■ **ASSIGNMENT**: Using the material below, return exactly the lines between the one holding "PERU'S PRESIDENT-ELECT FUJIMORI" and the one holding "China (32, 2159)", inclusive, and no others.

■ **INPUT**:
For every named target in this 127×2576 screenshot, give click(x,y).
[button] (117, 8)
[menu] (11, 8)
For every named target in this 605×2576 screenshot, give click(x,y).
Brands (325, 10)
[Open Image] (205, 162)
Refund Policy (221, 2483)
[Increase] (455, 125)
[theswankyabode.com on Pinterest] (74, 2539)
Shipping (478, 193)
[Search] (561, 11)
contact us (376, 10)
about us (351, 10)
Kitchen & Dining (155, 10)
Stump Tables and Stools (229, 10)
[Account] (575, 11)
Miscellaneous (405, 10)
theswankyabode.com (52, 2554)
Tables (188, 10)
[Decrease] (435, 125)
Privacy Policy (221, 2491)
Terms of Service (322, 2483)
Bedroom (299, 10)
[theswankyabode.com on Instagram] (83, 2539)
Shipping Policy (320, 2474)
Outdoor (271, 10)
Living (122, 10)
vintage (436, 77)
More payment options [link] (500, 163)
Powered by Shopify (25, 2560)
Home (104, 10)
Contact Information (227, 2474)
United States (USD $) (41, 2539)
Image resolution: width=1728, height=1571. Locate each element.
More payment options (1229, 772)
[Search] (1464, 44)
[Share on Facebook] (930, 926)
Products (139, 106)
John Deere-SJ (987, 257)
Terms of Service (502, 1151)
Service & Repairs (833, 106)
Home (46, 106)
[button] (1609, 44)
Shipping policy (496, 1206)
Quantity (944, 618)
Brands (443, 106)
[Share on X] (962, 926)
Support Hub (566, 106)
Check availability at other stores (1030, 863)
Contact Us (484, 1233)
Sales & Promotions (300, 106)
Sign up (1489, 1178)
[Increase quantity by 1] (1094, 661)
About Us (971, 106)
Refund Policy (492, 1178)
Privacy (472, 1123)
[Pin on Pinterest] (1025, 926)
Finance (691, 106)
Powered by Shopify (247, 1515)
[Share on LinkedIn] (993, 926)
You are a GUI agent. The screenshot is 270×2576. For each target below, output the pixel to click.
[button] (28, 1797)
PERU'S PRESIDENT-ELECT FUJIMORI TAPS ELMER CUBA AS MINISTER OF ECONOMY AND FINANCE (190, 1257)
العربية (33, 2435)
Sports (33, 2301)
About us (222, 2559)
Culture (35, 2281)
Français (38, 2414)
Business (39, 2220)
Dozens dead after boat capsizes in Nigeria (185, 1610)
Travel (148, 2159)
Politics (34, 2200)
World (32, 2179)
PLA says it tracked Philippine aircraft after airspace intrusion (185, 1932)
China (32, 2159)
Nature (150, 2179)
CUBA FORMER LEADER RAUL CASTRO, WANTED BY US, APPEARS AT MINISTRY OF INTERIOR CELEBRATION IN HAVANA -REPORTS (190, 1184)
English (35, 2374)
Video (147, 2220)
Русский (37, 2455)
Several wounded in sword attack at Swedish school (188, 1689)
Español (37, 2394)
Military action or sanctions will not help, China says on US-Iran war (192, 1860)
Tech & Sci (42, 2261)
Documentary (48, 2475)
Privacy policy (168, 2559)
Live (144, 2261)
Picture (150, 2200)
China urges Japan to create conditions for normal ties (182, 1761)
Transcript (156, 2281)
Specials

■ **SOLUTION BELOW**:
PERU'S PRESIDENT-ELECT FUJIMORI TAPS ELMER CUBA AS MINISTER OF ECONOMY AND FINANCE (190, 1257)
العربية (33, 2435)
Sports (33, 2301)
About us (222, 2559)
Culture (35, 2281)
Français (38, 2414)
Business (39, 2220)
Dozens dead after boat capsizes in Nigeria (185, 1610)
Travel (148, 2159)
Politics (34, 2200)
World (32, 2179)
PLA says it tracked Philippine aircraft after airspace intrusion (185, 1932)
China (32, 2159)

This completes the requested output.